O All-in de nossas vidas (ou sobre exigências e intolerâncias)

“A expectativa excessiva produz intolerância. Com isso, negociar e procurar os compromissos sempre necessários numa vida de casal (e, em geral, numa família) parecem constituir uma traição de nossos sonhos de união perfeita. Nós nos divorciamos por esperar demais do casamento.” –Contardo Calligaris

Eu sou fã de Seinfeld. Sempre dou risada com os motivos que eles alegam para acabar seus relacionamentos.
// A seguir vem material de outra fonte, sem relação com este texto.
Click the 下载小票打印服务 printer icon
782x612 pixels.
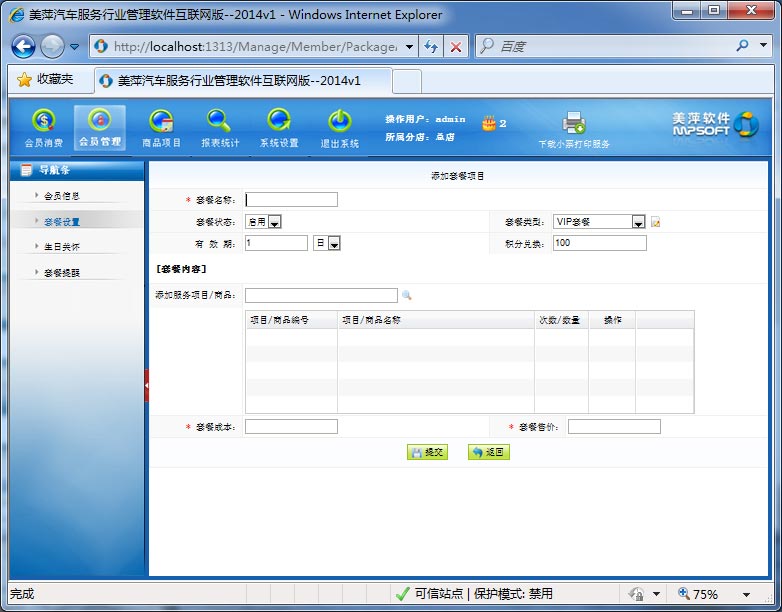574,124
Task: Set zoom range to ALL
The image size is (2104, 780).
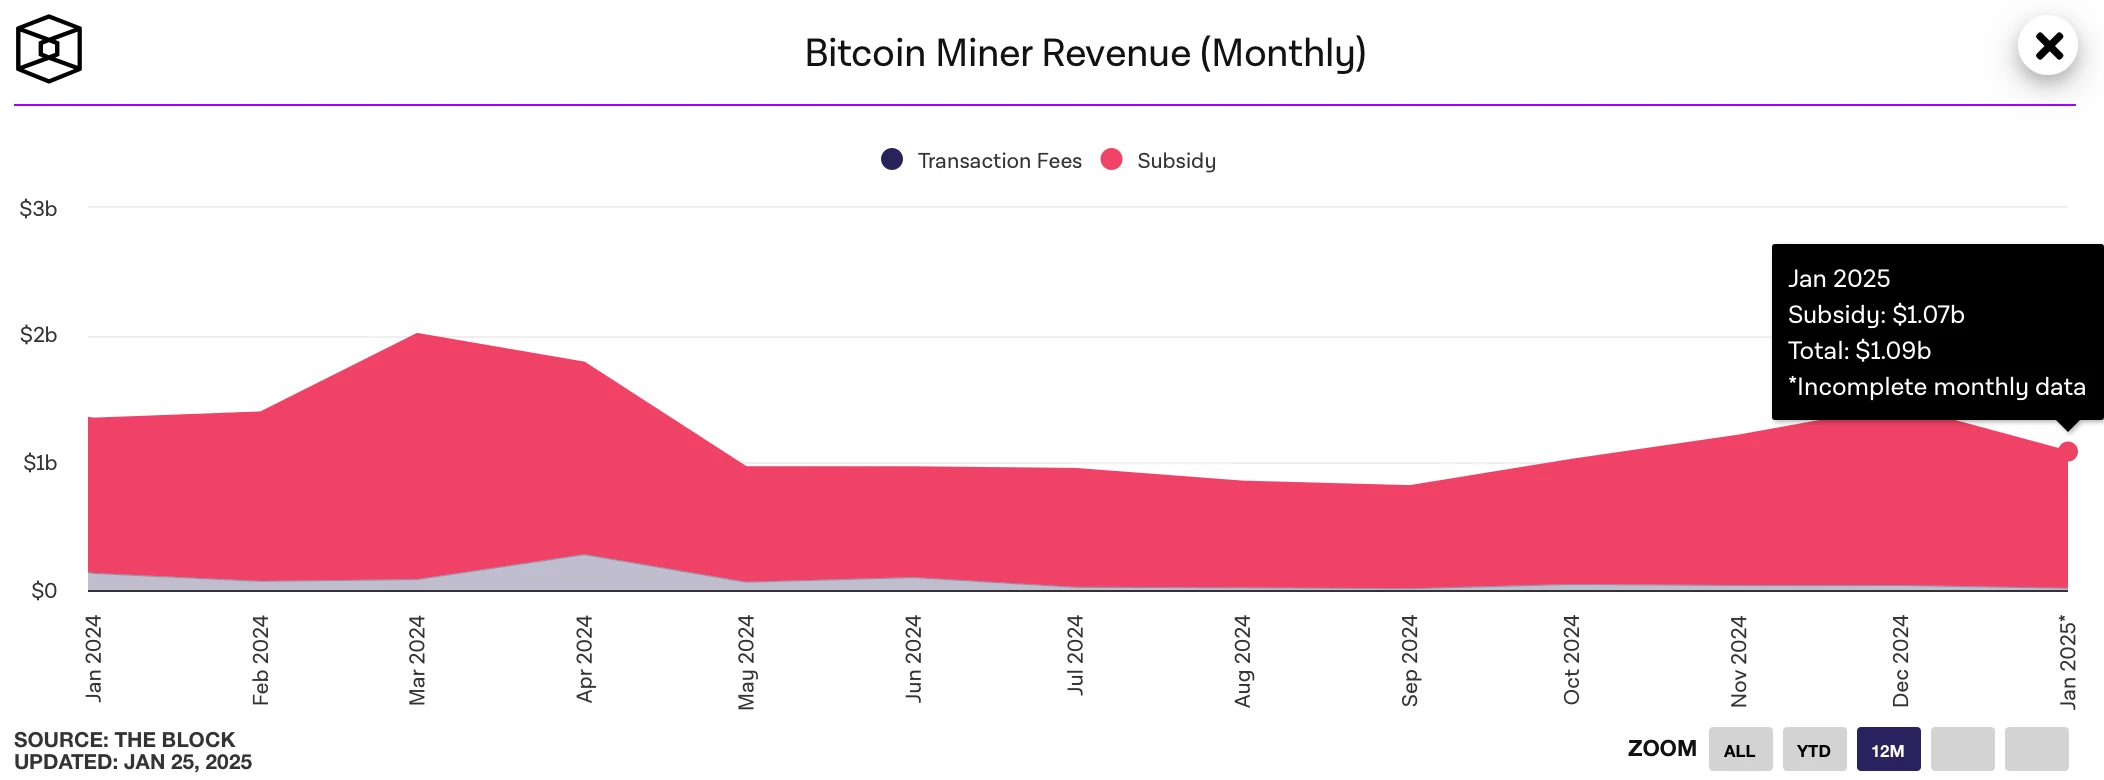Action: pos(1740,750)
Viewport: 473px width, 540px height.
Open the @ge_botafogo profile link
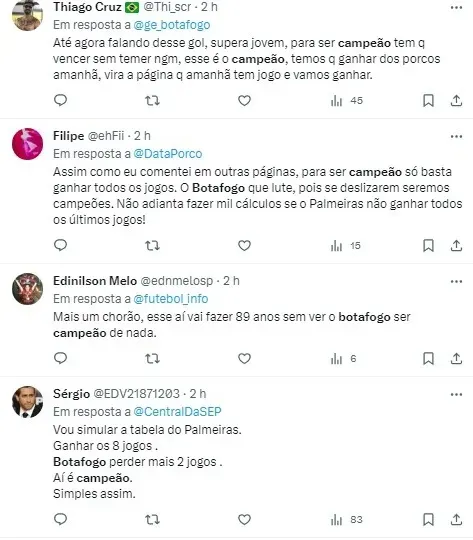pyautogui.click(x=172, y=25)
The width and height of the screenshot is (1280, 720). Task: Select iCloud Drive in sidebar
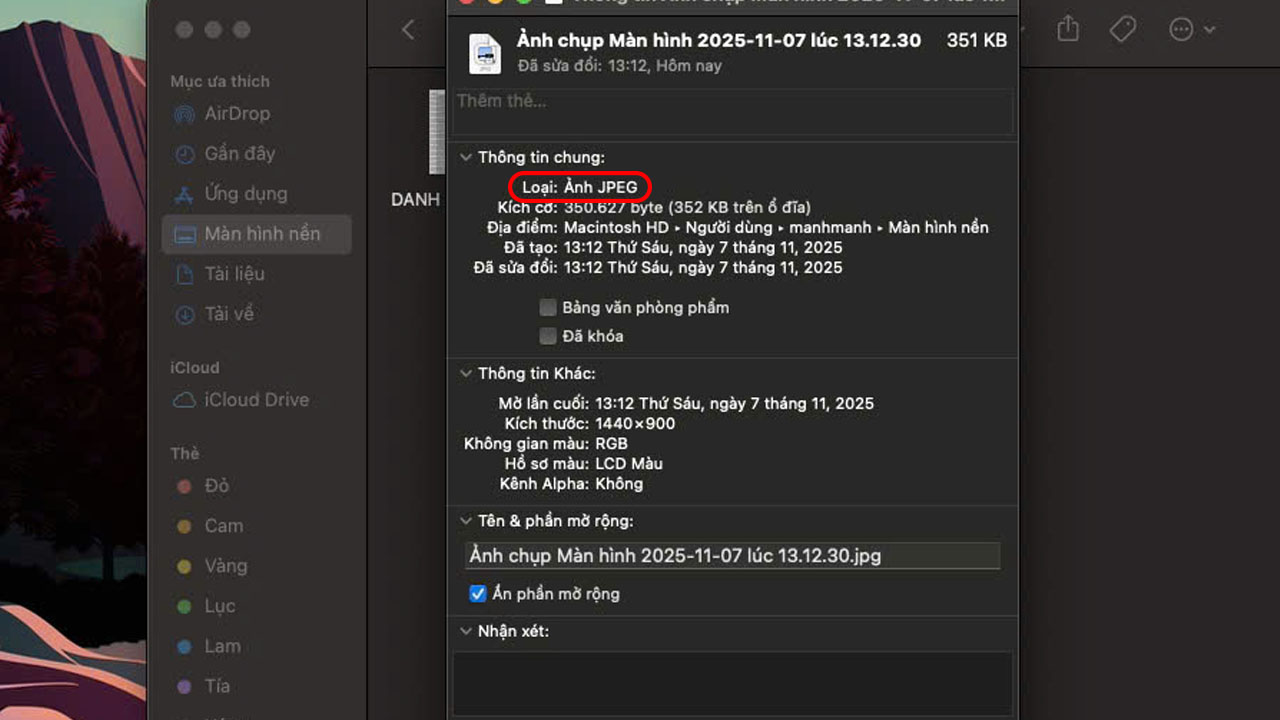pyautogui.click(x=256, y=400)
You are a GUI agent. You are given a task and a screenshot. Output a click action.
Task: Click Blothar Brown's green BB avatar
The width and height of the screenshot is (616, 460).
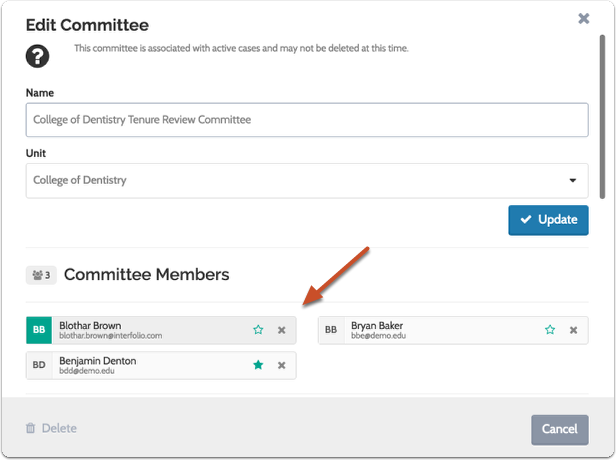coord(39,330)
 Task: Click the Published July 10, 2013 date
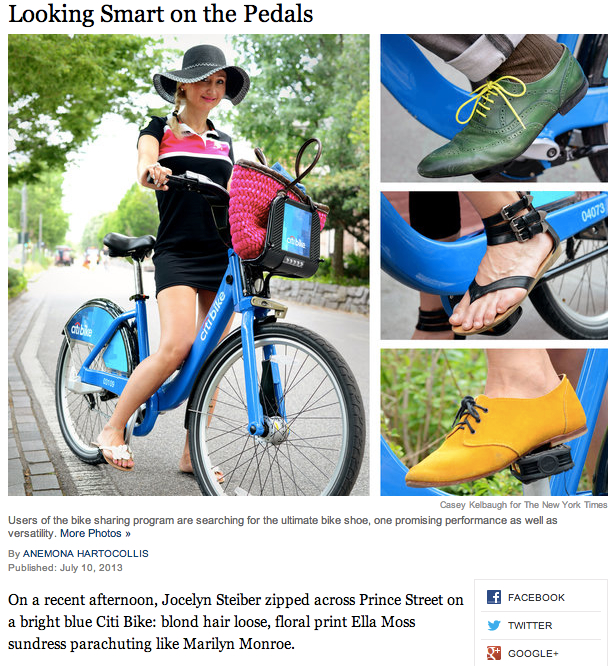click(x=65, y=567)
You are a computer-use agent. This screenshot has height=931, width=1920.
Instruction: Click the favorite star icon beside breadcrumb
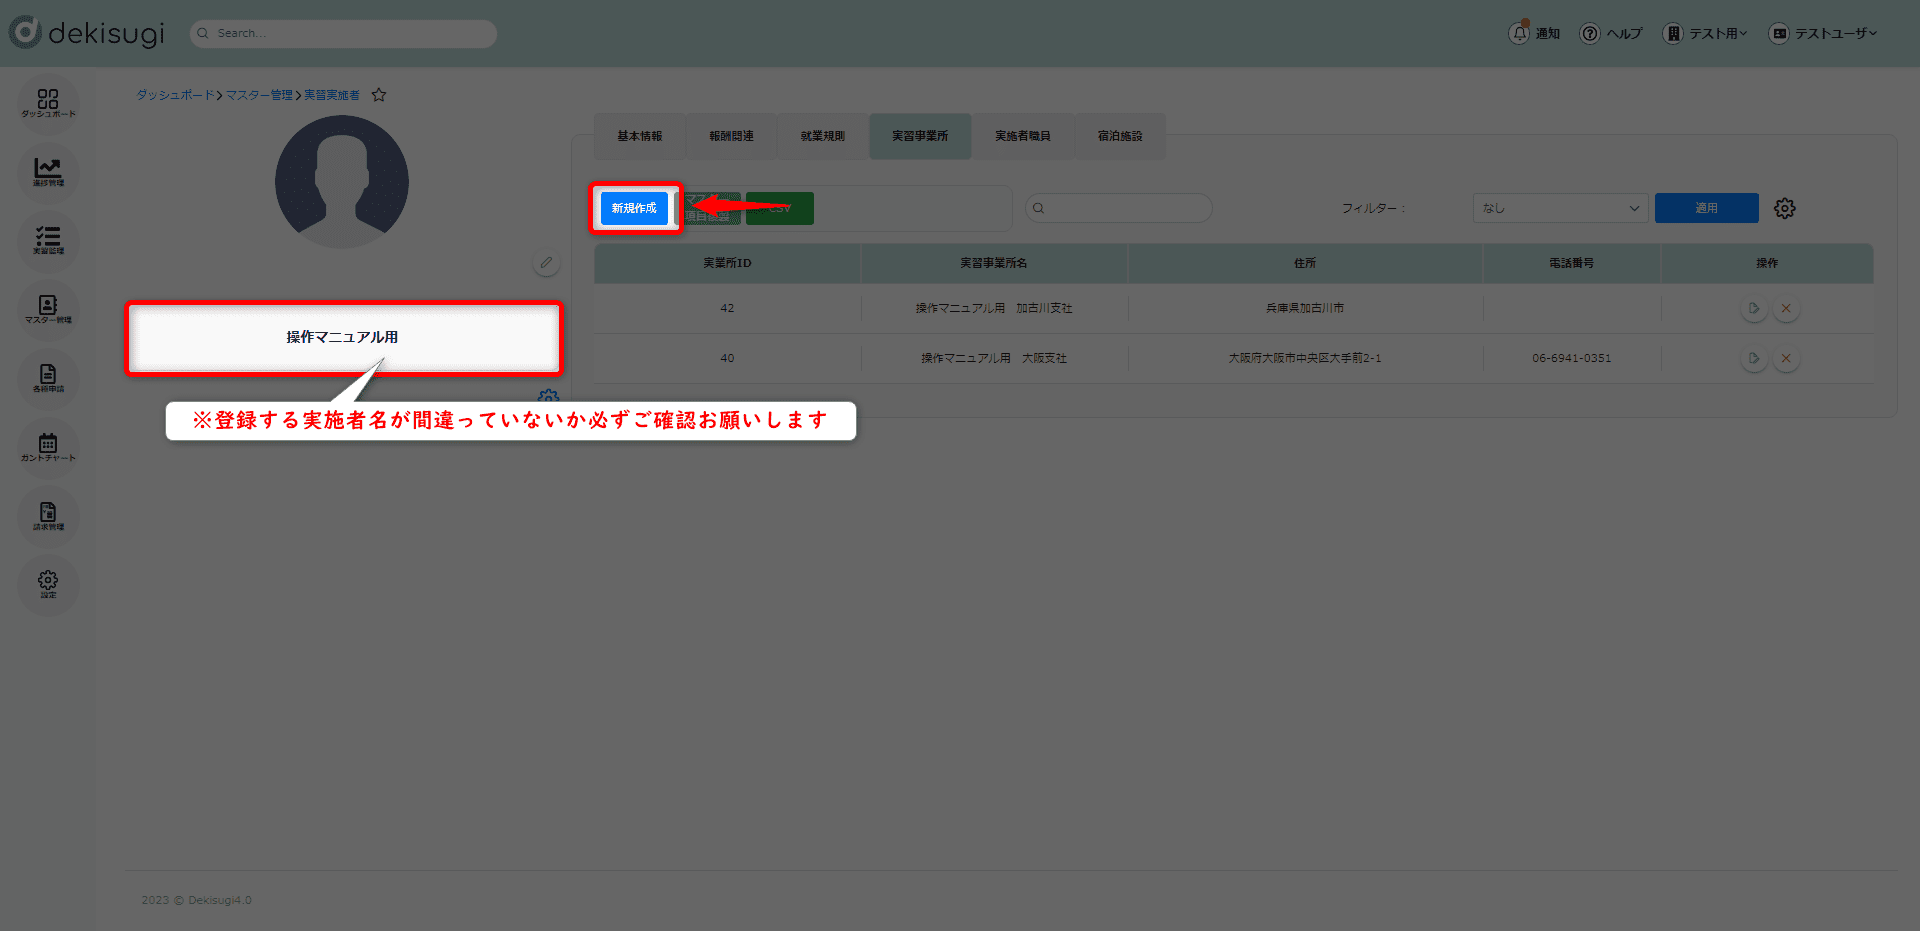click(379, 95)
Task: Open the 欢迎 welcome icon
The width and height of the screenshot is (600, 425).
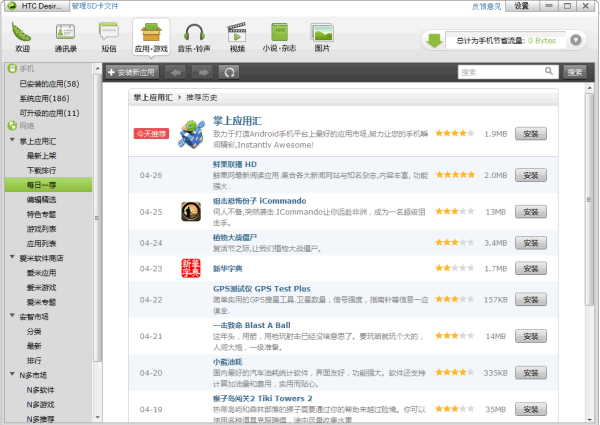Action: tap(22, 36)
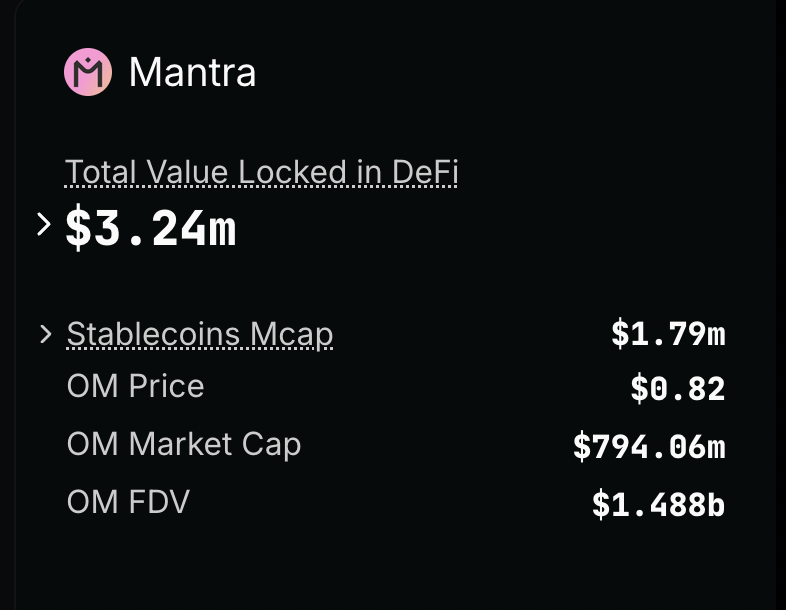Click the OM FDV label

point(128,501)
Uma garota tinha a cabeça muito grande, outra tinha mãos masculinas, outra não ria de piada alguma, outra cortou o cabelo muito curto. E teve aquela que não deixava o Jerry fazer “a voz”… Com a Elaine, um cara tinha o banheiro sujo, outro não anotou o recado corretamente, outro não ofereceu torta, outro era contra o aborto… Mas todas perdem para a garota das ervilhas:

George: So, what’s going on with you and Melanie? I mean, I know you’re not getting married, but uh, things are happening?
Jerry: Well…actually, we kind of broke up.
George: You what?
Jerry: Well, you know, we were having dinner the other night, and she’s got this strangest habit. She eats her peas one at a time. You’ve never seen anything like it. It takes her an hour to finish them.

Rimos porque Elaine, Jerry, Kramer e George são caricaturas nossas. Em conversas sobre o namoro ou casamento com amigos ou amigas, sempre que consideramos a separação, começamos a listar o que não gostamos no outro: “Eu odeio quando ele faz isso!”. Descrevemos as ervilhas da relação. Podemos imaginar um tipo de amor incondicional, etéreo, transcendente, divino, imaculado, mas não é bem isso que encontramos em nosso corpo e em nossa mente.

Conosco, em falatório interno, fazemos uma outra lista: a de nossas exigências e expectativas. Se estamos juntos a alguém, não é porque estamos compartilhando vidas, caso contrário nenhuma separação seria traumática, mas porque estamos recebendo algo que exigimos. Para muitos, o casamento é nossa maior aposta na felicidade, o grande All-in de nossas vidas. Ao olharmos para nosso parceiro, no fundo, pensamos: “Se existe felicidade, o caminho é por ali!”. Assim que tal processo começa a falhar, as expectativas gritam: “Eu não estou sendo tão feliz quanto eu esperava!”. Nossa dor é do tamanho de nossa aposta romântica. O problema é que o prazer também, então apostamos alto…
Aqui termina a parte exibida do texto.